■ Directions for this task ■
Copy out all lines from the entries below in which "agent" occurs.

Records from a collection:
-- -- --

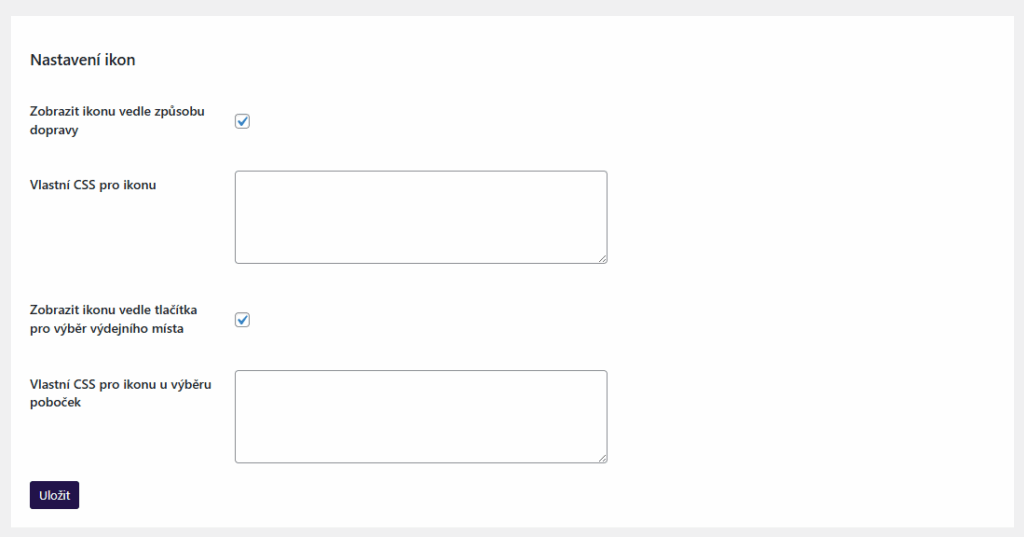Disable icon display for 'výdejního místa' selection
This screenshot has height=537, width=1024.
click(x=242, y=320)
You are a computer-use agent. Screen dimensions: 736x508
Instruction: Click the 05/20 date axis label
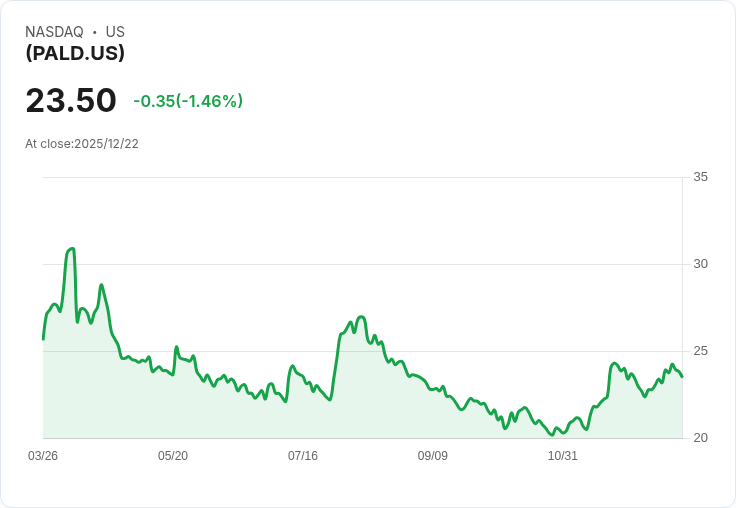[x=173, y=456]
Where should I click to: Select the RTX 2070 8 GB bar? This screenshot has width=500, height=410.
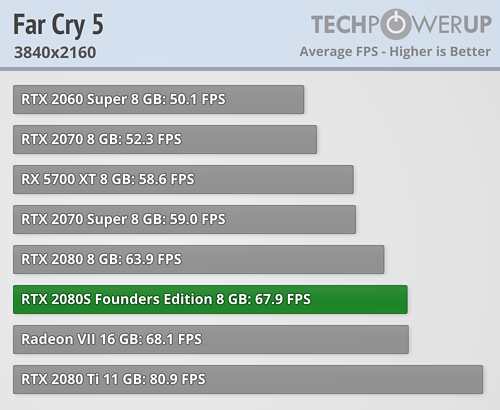[165, 139]
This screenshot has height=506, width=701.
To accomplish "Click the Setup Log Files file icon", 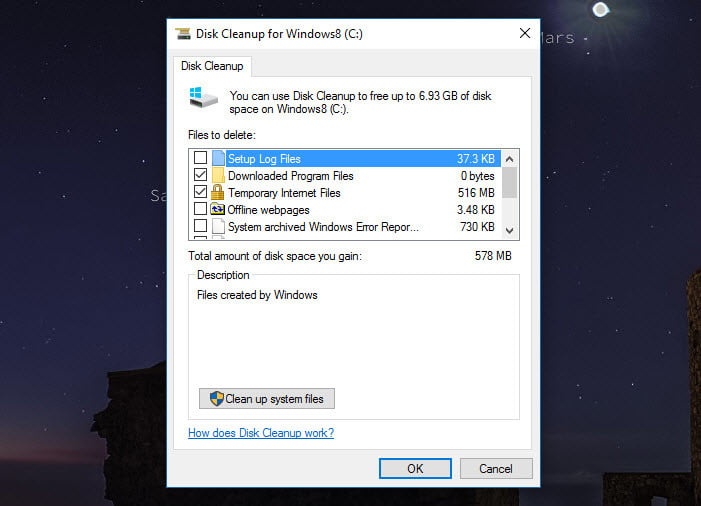I will click(218, 158).
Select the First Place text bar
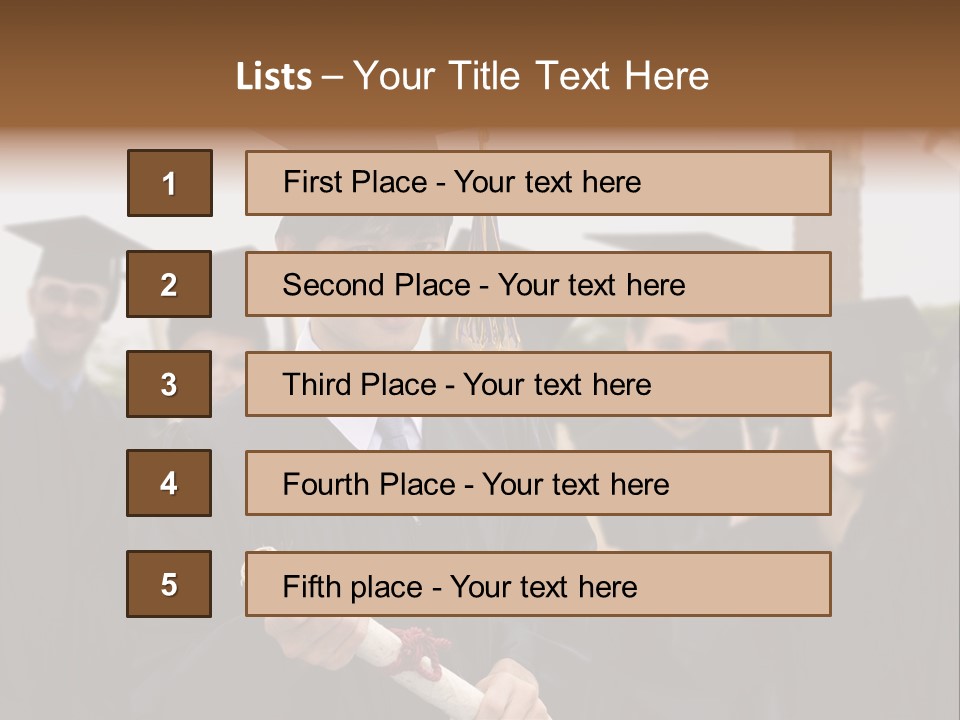 [x=538, y=183]
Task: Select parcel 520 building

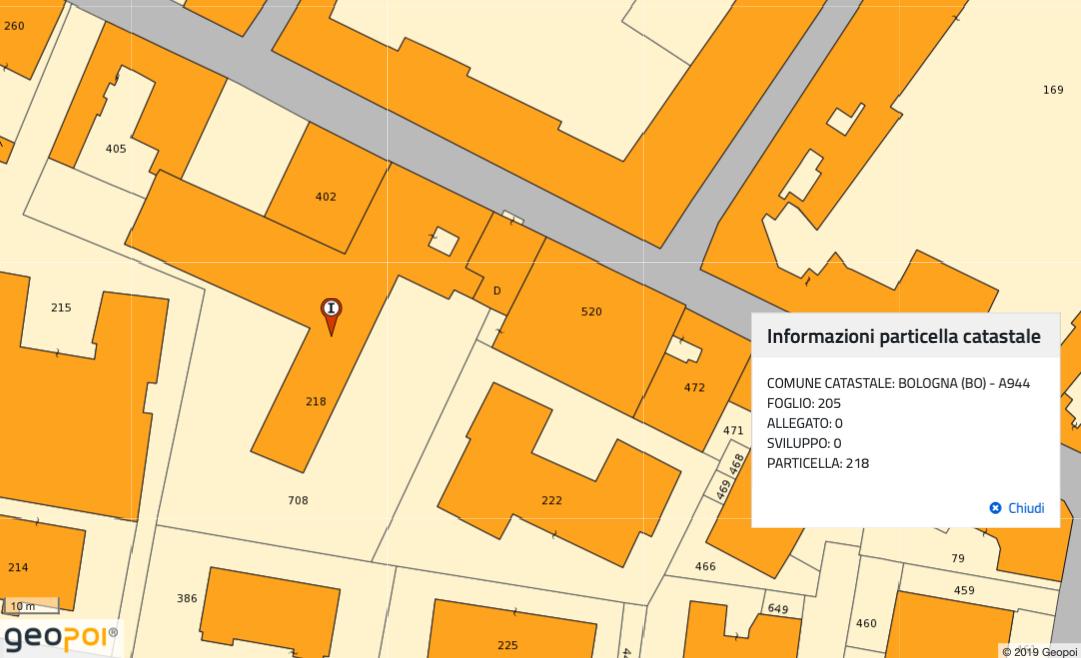Action: 591,312
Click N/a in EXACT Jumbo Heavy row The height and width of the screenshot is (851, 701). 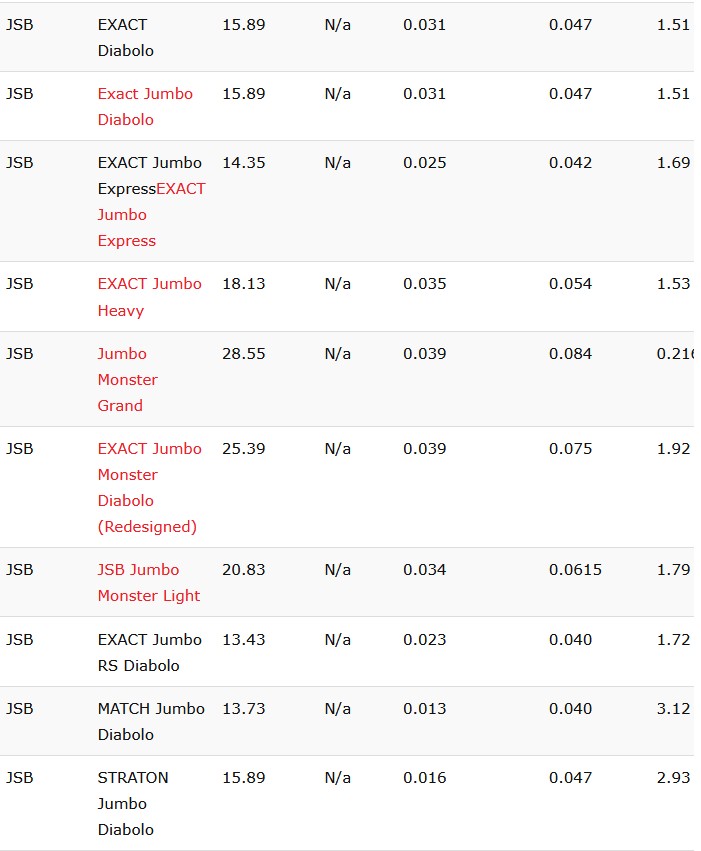point(337,284)
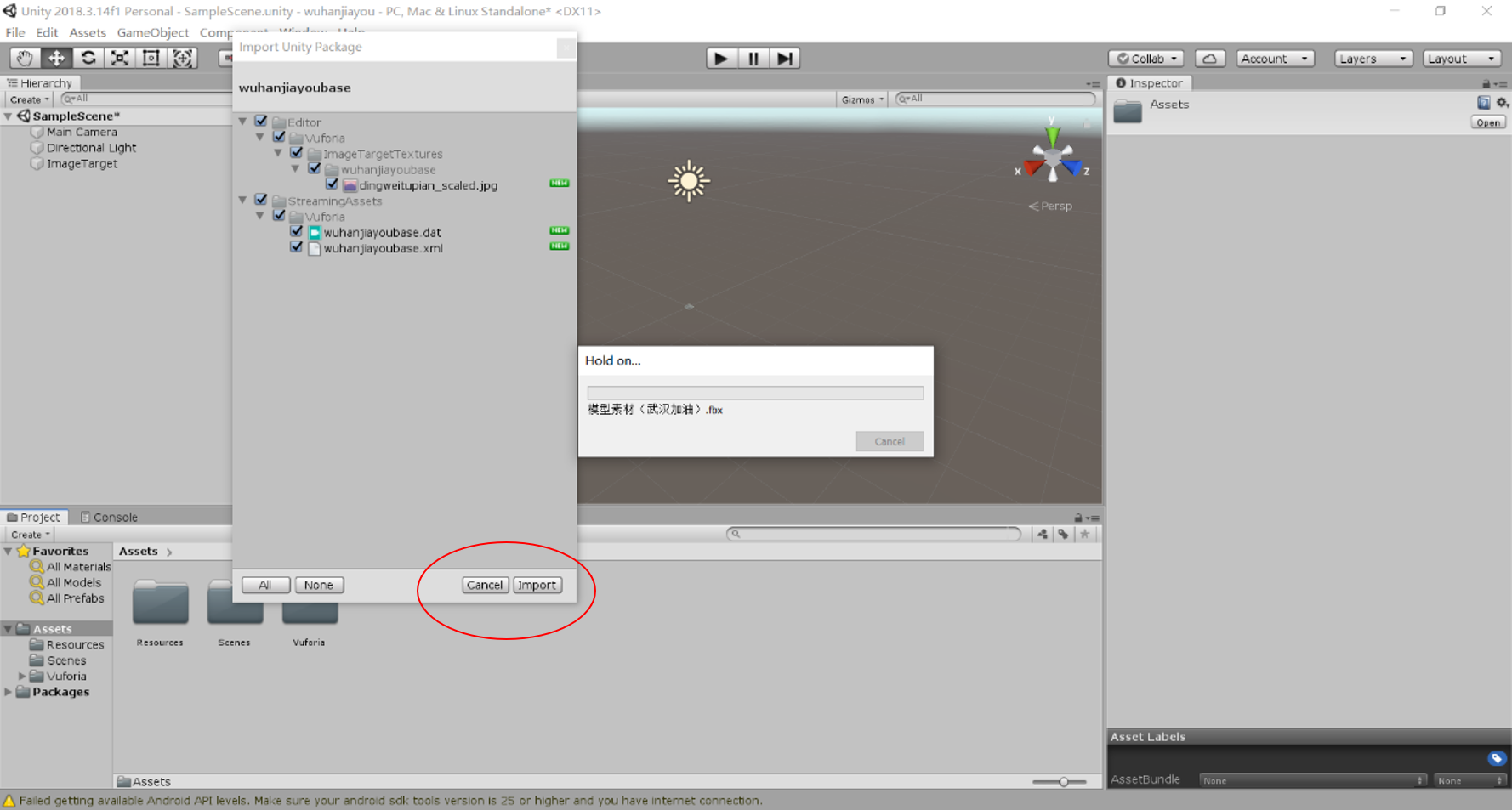
Task: Uncheck the StreamingAssets folder checkbox
Action: [261, 201]
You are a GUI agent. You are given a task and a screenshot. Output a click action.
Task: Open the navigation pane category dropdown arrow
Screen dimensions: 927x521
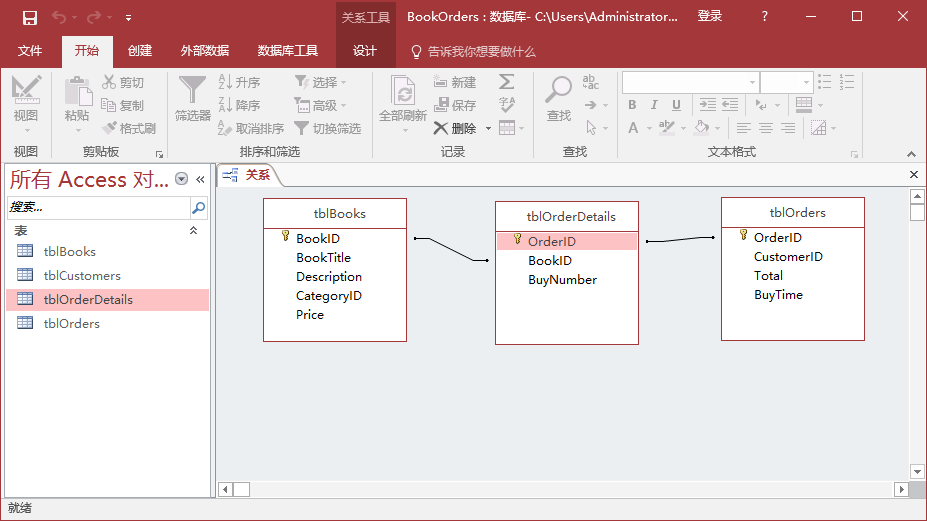click(x=181, y=179)
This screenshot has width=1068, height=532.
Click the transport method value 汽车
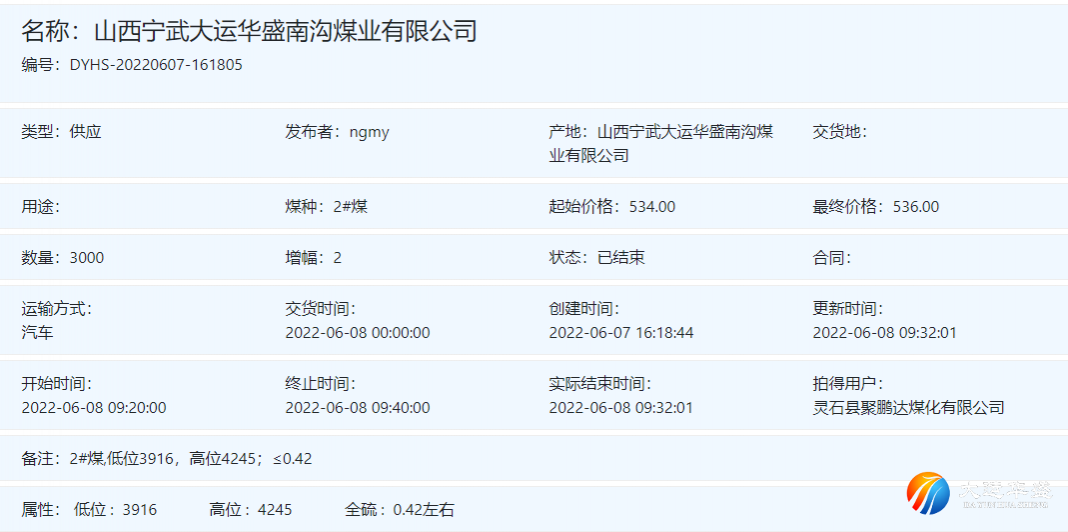click(38, 332)
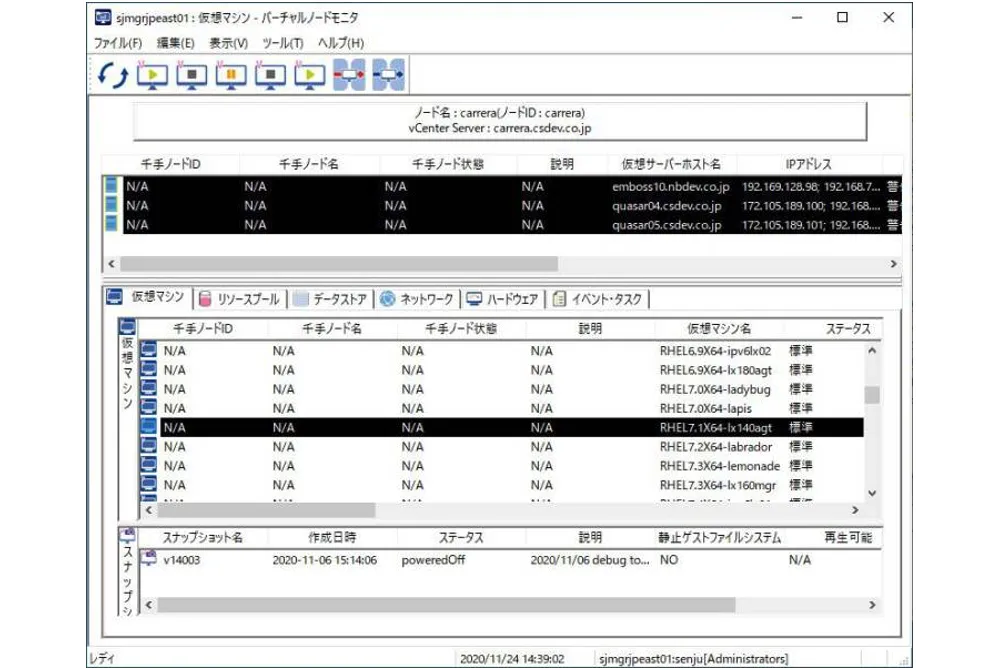Open the イベント・タスク tab
This screenshot has width=1000, height=670.
(599, 299)
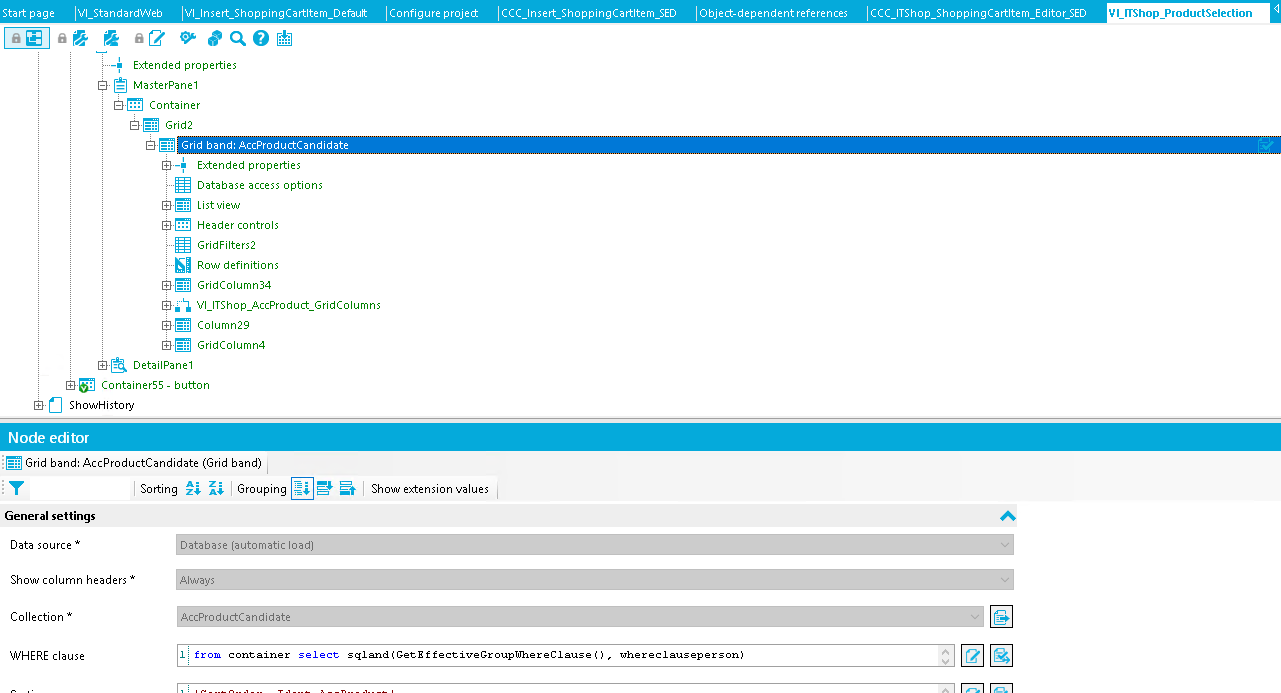Image resolution: width=1281 pixels, height=693 pixels.
Task: Click the filter funnel icon in Node editor
Action: point(16,489)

-- -- --

■ Response to the task ■
You are a computer-use agent. Screen dimensions: 736x508
You are a GUI agent. You are given a task and a screenshot. Output a click action.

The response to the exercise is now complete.